This past weekend my brother had a massive heart attack, and while he is now stable he has a long road ahead of him. Right after it happened he was treated – it was amazingly fortunate that it happened in a gym with a doctor next to him and a nurse on staff! It is a symptom of our far-flung society that aside from his ex-wife and high school daughter, I am the closest one in terms of distance – and I live nearly FOUR HOURS away! In situations like this it is worth asking who has your digital back in an emergency?
After I arrived that evening I met with the daughter and ex-wife, and later picked up his adult son from the train station, the focus was pretty clear – making sure his immediate survival needs were met, and communicating to everyone else in transit what was happening.
But we knew that the next morning we had some work to do – all of his belongings were left at the gym, and we had no idea exactly what was where. Then we needed to deal with notifying his work, getting his current insurance info, getting his doctor info to get all of his medical history (he’d had a small heart attack before), and so on.
But how do you even DO this stuff in the digital era?
When my father had a heart attack in the mid-80s it was very easy to consult our phone directory at home for numbers, pull out a physical folder with all of his doctor and medical info, and also consult our phone file for other friends and family who should be consulted.

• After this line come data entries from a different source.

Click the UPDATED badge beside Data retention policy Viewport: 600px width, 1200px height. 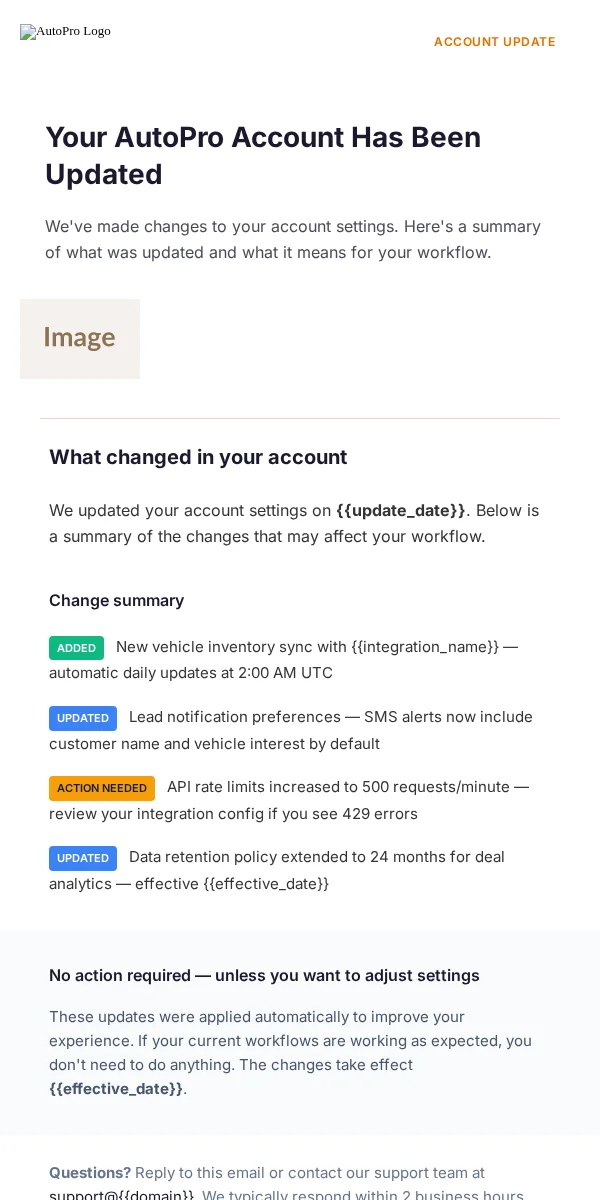click(x=83, y=858)
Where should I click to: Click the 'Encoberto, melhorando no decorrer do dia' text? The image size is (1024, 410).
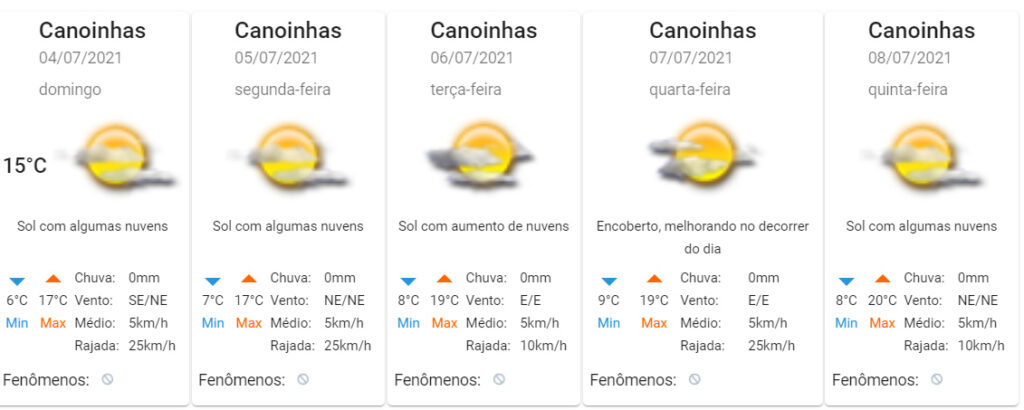point(703,238)
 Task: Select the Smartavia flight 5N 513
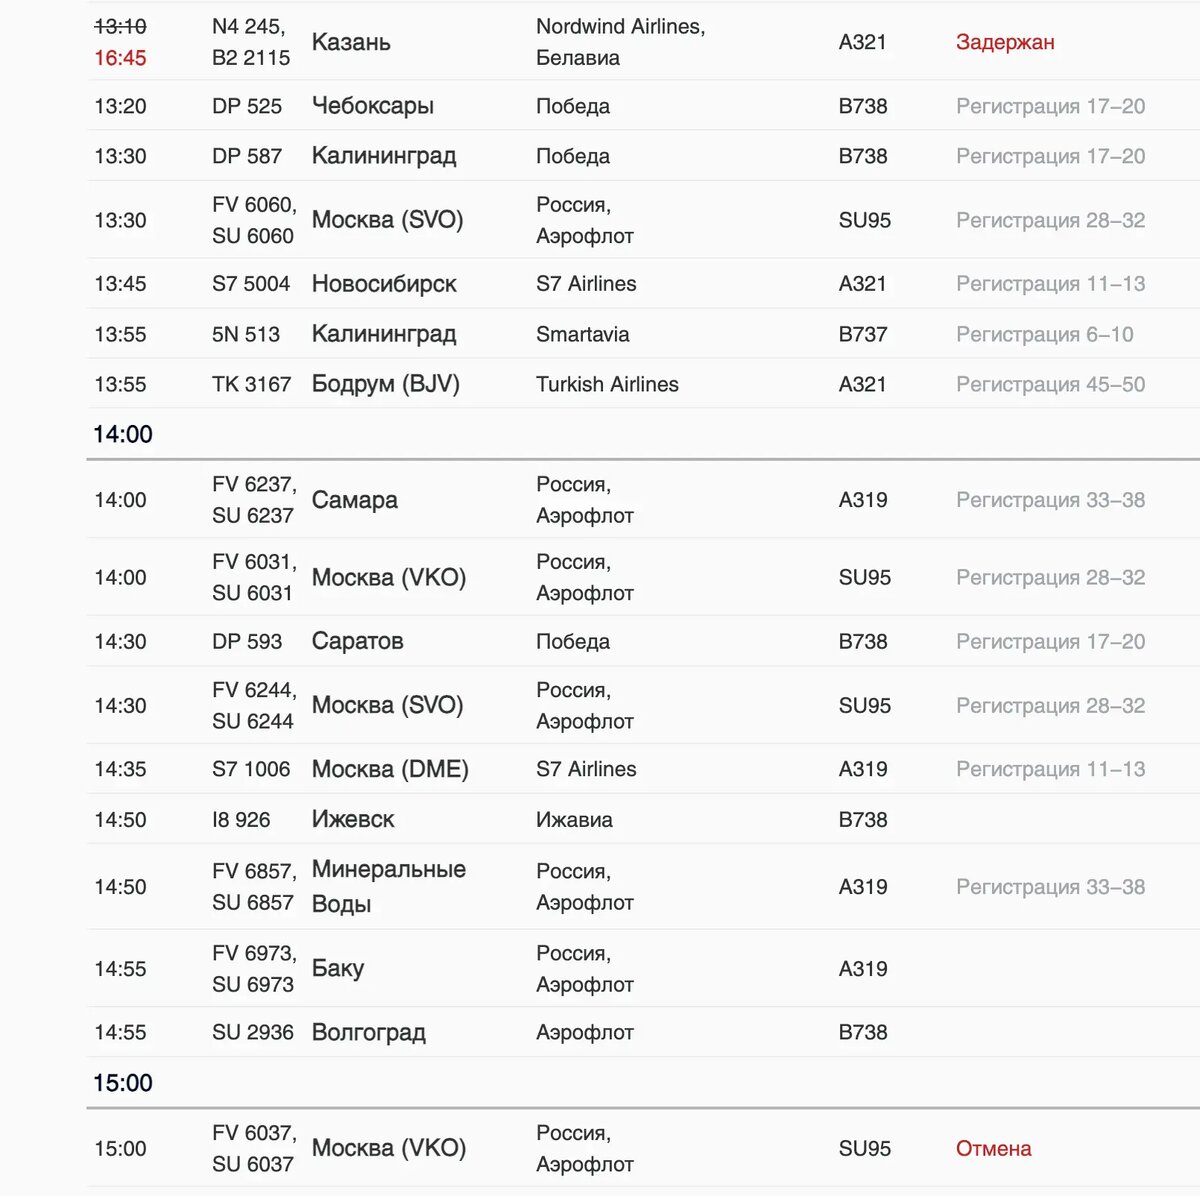point(643,334)
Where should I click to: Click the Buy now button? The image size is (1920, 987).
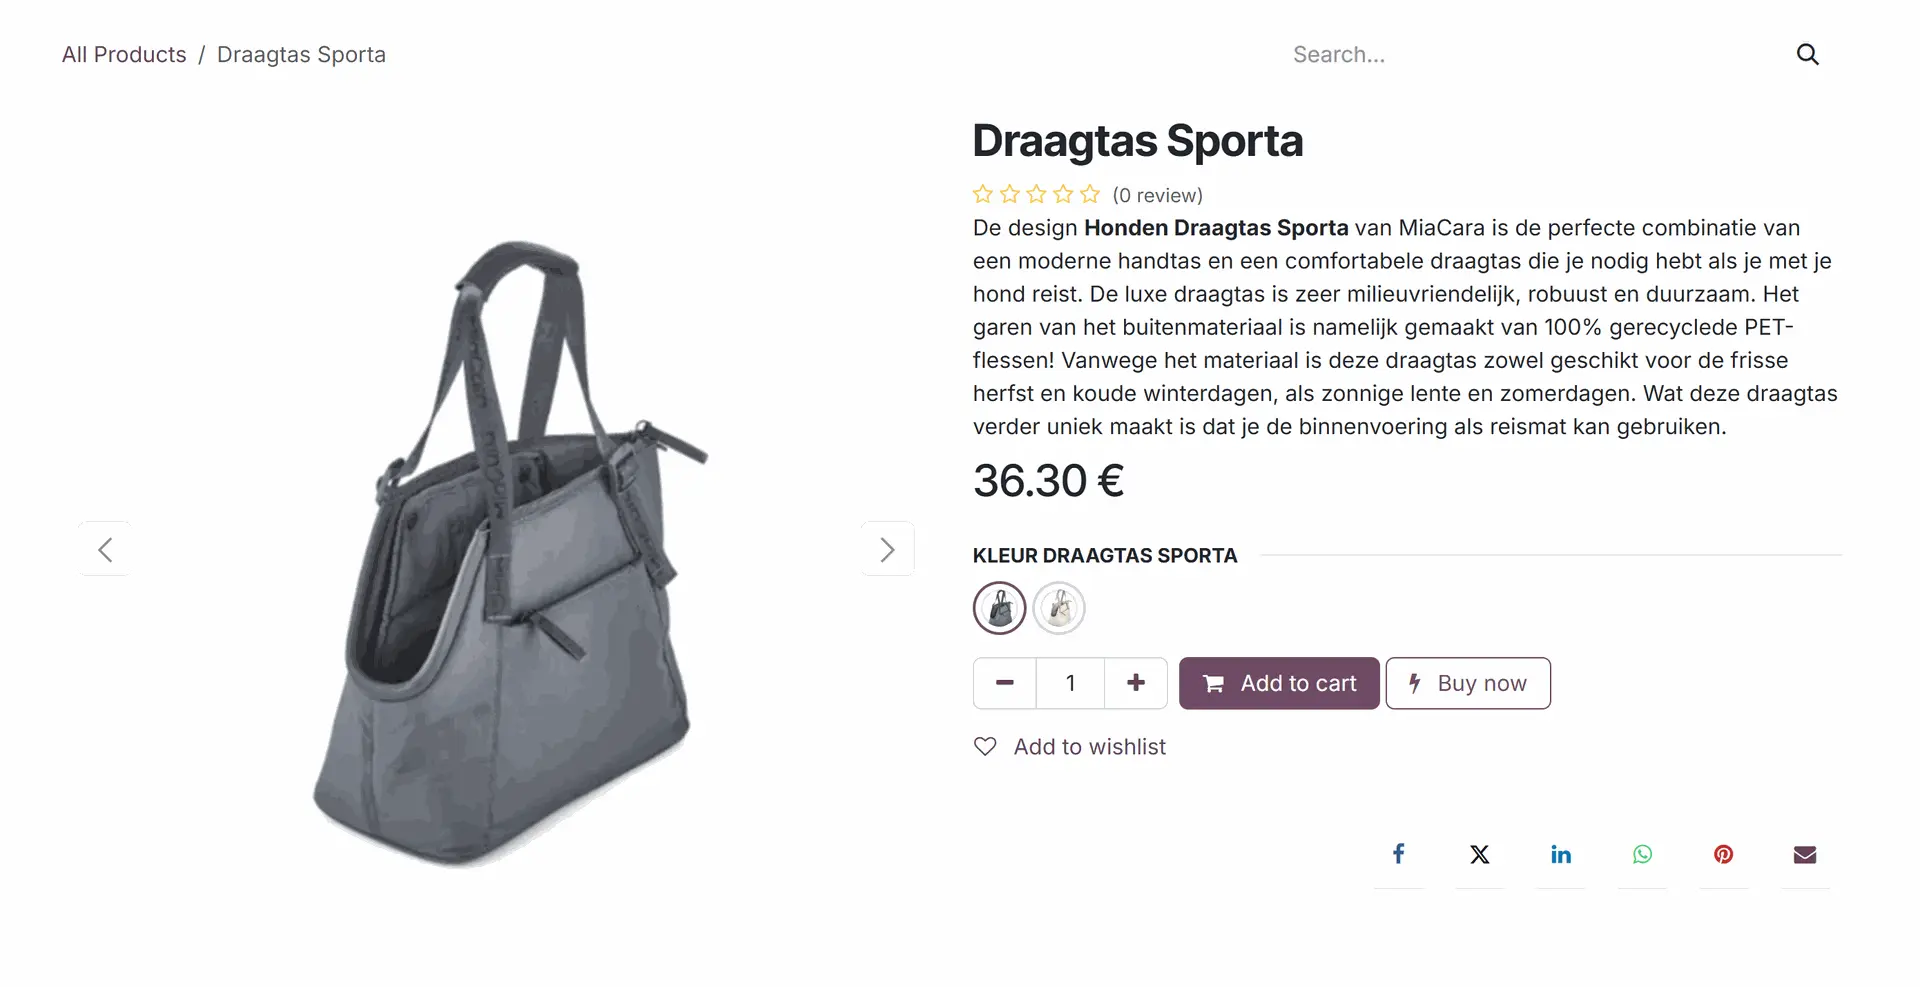pyautogui.click(x=1468, y=683)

Perhaps one GOOD thing is that in most households there are two obvious places people put this info: their smartphone and computer. He has two phones – a personal iPhone and a work Blackberry. We found the Blackberry at his apartment, which was GREAT! Oh wait, what is his passcode?! Fortunately his daughter knows the passwords to both phones. That allowed us to get into the phone, get the numbers of his boss and admin at work and call them – and since everyone has cell phones they were available to talk on the weekend and we got work resolved.
Next, since the divorce was fairly recent, his ex-wife had old records that were still stored at the house to grab the info from the earlier heart attack and also get messages to the offices of his doctors to send along the records. We found his current medical info in files at his apartment while looking for a spare car key, as the gym hadn’t immediately found everything.
We were also able to find his insurance card, which is something we could have done through his work but was out in the open as he had just gotten a new replacement card set. After heading back to the gym and getting his car, keys, wallet and iPhone we were all set – we had everything we needed.
And with his iPhone we also had his frequently texted contacts, email account, and even Facebook access – pretty much his entire digital identity. Sure we don’t have all of the passwords, but we had a starting point that allowed us to discuss a strategy if things had not gone well (fortunately they have!). This way, when he was waking up we had already contacted his closest friends so they could be ready to support him and visit as appropriate and allowed.
But all of this going well is a reminder of how easily it could have NOT gone well. If the relationship with his daughter was not good after the divorce then likely no one would have had his phone passwords. If the real estate market was such that they had already sold their house, who knows where his physical records would have been?
As an example, no one could remember his WiFi password at his apartment – we all had basic ideas and could probably have worked it out eventually, but imagine if that was one of his phones or something else critical?
Over at LifeHacker they have a great article about preparing your records for easy access in case something happens. It is really worth reading, and they even have a template. But here are the basics:
- Gather the absolutely essential hardcopy items such as Social Security Number, birth certificate, passport, etc. Scan those.
- Gather non-paper essentials such as account numbers, work and other critical contacts, passwords, and so on
- Export passwords – while many folks maintain a password file, LifeHacker recommens using an encrypted export from a password utility to keep it more secure.
- Share your file! You don’t want to broadcast it, but be sure that the few key people you need to trust in case something happens to you have access to this information. It would help if they were tech-savvy, but if not at least establish rules for keeping your information secure.
- Update regularly – put a reminder for every quarter in your calendar, and give your info a check.
By following these rules you can be assured that in case of an emergency, all of your information will be instantly accessible by those who you choose to handle your affairs in an emergency.
And as I was finishing this up Google announced that they were offering you the ability to ‘plan your digital afterlife’. What this entails is setting up a plan that will tell Google when to consider your account inactive and what to do with your information at that point. You can set a threshold of 3, 6, 9 or 12 months, and then have everything deleted. Or, you can designate a trusted person to get your information at that point, including: +1s; Blogger; Contacts and Circles; Drive; Gmail; Google+ Profiles, Pages and Streams; Picasa Web Albums; Google Voice and YouTube. Of course that is not something that would help you in an emergency, but helps your information get resolved when you are gone.
The bottom line is that as we move increasingly to non-physical methods of storing critical personal information we need to determine how to ensure that information is accessible to your loved ones in the case of an emergency. It seems that in 2013 I have already heard of people I know in terrible accidents at early ages, and the nurses were constantly noting how young my brother was for the floor … point being it is never too early to think about this stuff. Also, if you are an adult it is never too soon to create a Will.
How are YOU securing your information so that someone can ‘have your back’ in case of an emergency?